Segment Start: Selected extract

Allison also worked as a session musician. For example, he played on the studio recording of the Everly Brothers' "(Till) I Kissed You" in 1959.

==Peggy Sue==
According to Holly's biographer John Goldrosen, the song "Peggy Sue" was originally named after Holly's niece, Cindy Lou, but the name was changed at Allison's request: Peggy Sue was Allison's girlfriend and later wife, Peggy Sue Gerron (1940–2018), and the altered title was a way of asking her to come back after a break-up. Their marriage in 1958 was also chronicled in Holly's "Peggy Sue" sequel song "Peggy Sue Got Married."

==Career after Holly==

After Holly's death in 1959, Allison continued his musical career. He retained control of the Crickets' name and the band continued to tour and record. The most consistent members were bassist Joe B. Mauldin, who was in the Crickets with Holly, and guitarist/vocalist Sonny Curtis, who played with Holly before the Crickets were formed in 1957 and joined the group shortly after Holly's death. Others who were in the band at one time or another include Glen D. Hardin, who was also a member of Elvis Presley's live band; Albert Lee, who was also once a member of Emmylou Harris's Hot Band; Ric Grech; and several lead vocalists, including Earl Sinks, David Box, and Jerry Naylor.

Segment End: Selected extract

§ **Task**: Write what comes next in the piece on Allison and the Crickets, starting after its final sentence. The listing that comes next is from a different source.

Segment Start: Dataset content

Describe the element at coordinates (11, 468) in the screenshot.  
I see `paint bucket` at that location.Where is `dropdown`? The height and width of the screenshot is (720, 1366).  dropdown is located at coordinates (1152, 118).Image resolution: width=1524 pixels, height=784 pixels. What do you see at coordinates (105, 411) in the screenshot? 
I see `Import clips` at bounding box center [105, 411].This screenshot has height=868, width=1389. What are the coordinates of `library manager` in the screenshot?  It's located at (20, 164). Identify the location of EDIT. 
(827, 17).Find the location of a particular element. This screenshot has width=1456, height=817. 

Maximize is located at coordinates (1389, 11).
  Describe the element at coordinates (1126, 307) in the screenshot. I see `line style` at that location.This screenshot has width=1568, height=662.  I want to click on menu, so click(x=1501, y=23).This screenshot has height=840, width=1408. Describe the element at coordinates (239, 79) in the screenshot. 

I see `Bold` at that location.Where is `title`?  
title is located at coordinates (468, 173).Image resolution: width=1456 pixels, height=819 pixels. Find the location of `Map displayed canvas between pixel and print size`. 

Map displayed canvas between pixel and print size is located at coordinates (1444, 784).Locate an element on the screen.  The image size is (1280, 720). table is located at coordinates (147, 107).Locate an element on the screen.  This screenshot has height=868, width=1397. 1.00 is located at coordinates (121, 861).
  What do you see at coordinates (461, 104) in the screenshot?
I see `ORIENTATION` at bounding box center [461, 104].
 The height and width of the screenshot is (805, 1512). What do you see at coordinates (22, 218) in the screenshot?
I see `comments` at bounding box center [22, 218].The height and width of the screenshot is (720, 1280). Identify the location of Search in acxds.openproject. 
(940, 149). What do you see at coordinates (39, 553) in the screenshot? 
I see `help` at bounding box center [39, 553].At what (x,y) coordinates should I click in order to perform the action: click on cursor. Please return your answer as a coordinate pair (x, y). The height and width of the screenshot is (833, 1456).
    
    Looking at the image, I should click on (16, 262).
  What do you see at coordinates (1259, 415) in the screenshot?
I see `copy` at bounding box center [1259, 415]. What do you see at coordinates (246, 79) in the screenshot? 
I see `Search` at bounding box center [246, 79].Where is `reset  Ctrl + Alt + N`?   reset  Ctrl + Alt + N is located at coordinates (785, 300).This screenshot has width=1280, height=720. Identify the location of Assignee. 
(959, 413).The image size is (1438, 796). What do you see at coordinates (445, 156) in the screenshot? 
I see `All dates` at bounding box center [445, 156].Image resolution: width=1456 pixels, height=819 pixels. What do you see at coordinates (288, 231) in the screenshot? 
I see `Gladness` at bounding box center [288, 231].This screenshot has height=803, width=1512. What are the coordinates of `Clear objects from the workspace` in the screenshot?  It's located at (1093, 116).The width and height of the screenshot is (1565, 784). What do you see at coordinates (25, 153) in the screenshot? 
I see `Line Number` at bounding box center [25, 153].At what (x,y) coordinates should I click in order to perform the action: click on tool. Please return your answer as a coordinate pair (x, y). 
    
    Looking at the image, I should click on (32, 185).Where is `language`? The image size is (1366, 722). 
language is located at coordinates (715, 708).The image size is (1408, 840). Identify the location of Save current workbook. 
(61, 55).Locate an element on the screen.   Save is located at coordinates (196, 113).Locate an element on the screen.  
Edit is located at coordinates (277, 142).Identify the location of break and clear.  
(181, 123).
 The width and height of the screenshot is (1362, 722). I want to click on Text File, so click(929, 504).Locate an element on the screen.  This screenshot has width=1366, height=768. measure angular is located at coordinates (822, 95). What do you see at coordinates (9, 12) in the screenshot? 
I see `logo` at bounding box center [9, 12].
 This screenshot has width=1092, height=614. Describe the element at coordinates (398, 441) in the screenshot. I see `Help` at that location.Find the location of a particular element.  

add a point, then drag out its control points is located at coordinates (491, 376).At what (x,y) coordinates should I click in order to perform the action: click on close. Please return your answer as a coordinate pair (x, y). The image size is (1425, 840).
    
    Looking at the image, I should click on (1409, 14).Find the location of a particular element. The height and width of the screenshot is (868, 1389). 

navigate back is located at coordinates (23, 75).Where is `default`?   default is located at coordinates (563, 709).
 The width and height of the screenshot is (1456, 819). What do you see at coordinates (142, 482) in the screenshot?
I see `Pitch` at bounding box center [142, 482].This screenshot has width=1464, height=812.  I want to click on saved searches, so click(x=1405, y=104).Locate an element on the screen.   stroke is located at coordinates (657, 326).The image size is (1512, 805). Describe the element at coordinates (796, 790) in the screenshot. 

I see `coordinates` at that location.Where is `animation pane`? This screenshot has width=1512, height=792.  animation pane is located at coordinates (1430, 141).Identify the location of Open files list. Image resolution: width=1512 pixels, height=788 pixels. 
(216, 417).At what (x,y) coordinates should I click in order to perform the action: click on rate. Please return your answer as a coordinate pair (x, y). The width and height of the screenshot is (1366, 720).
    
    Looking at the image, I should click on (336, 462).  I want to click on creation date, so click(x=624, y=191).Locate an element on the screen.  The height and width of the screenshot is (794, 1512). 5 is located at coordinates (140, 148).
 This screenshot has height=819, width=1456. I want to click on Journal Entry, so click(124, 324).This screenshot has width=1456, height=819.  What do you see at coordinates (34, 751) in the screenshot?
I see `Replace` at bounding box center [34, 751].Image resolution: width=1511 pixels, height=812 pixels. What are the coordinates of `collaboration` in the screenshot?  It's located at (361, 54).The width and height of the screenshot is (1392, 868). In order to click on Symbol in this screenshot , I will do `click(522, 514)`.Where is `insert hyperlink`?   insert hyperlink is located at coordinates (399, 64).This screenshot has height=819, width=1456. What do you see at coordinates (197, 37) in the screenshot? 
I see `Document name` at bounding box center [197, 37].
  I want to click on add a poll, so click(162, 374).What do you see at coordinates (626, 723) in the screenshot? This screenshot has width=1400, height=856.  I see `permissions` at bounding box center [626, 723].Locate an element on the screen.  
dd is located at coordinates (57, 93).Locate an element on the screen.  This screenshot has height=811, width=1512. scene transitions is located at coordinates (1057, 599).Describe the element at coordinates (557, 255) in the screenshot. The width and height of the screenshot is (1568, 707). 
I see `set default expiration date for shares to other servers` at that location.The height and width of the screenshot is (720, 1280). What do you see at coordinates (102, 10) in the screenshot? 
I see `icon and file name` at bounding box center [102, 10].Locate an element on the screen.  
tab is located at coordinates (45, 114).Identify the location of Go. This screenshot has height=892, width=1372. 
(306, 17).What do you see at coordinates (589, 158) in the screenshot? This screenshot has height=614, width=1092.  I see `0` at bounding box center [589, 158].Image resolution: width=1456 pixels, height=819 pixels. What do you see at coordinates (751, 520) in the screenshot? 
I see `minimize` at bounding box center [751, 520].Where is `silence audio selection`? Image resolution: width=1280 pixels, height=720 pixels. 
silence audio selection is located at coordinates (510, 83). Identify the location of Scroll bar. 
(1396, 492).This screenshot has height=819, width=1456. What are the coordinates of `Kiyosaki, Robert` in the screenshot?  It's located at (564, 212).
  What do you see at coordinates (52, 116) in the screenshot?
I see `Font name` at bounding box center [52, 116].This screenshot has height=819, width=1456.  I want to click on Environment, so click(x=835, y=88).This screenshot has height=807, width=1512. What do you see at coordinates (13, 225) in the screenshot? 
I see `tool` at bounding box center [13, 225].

Segment End: Dataset content

§ **Written answer**:
The band's last recordings for the Coral label included several singles, which were incorporated in the 1960 album In Style with the Crickets. The rock classic "I Fought the Law", written by Curtis, first appeared there, and tracks from singles released after Holly's death included their version of Holly's "Love's Made a Fool of You", a chart entry for them in the UK in late 1959, and the Allison–Curtis composition "More Than I Can Say", which was a UK No. 4 hit by Bobby Vee in 1962 and UK and US No. 2 hit by Leo Sayer in 1980.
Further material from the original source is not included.